He laughed huskily. "You're seriously proposing we run a bicycle ninja mission down the LA freeways while the Alpha Centauri Air Force buzzes the skies."
She lifted her palms up, then slapped her hips. "Don't think that I don't think this is incredibly, incredibly weird. It's just a whole lot less weird than it would have been six months ago."

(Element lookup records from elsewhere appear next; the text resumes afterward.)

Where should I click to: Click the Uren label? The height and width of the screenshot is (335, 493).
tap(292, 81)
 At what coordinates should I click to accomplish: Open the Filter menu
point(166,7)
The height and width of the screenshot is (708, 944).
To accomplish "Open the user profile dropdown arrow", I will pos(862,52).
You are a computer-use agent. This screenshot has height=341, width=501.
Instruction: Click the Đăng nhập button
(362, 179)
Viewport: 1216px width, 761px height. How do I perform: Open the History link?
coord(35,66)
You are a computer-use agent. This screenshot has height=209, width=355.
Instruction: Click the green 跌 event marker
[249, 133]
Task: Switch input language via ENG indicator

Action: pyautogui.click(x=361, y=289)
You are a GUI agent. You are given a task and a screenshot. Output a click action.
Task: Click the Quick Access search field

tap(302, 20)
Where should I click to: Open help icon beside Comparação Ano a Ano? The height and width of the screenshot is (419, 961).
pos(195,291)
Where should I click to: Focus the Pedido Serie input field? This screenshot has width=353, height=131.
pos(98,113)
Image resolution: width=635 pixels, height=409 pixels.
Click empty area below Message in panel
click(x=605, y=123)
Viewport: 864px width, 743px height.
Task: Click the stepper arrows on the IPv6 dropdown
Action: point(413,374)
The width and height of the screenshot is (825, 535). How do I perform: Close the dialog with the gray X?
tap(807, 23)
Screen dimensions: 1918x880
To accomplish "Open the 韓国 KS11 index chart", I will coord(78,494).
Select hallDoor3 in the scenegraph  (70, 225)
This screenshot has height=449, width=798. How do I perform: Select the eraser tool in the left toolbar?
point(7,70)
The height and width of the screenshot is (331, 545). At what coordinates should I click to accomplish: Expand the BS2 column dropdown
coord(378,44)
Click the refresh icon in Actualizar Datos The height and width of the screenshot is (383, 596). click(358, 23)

He couldn't argue with that. Aside from a fat-bellied squarish vessel that disappeared into the rises of Beverly Hills that afternoon, the alien ship didn't do much more besides hang there exactly the way a brick wouldn't. That night, he and Mia dressed in black and jogged from the house carrying the revolver, a crow bar, a duffel bag, a siphon, and three red plastic gas jugs. Mia smashed passenger windows, popped gas caps. Raymond sucked gas into the jugs, wiping his tongue on his sleeve.
"We should have brought some god damn Scope," he whispered, tongue stinging.
>
"Keep sucking."
Dizzy, he sat on the curb while the gas drizzled into the jug. A point of light tracked across the misty skies. It had been a strange run: the dwindling money that had threatened to ruin their life together; the plague that had threatened to end their lives together; the gardening and foraging that had brought them closer than ever in this new silent world; now an alien invasion that threatened to—? That, he couldn't say. Maybe they were here to finish their eradication of humanity and he and Mia would die together in a flash of heat and light. Maybe they would round the survivors up and restrict them to subsistence on reservations. Or maybe, so long as the survivors left Earth's new arrivals alone, humans would be able to run free in the jungles, the mountains, the icecaps, whatever scraps of land the aliens didn't want.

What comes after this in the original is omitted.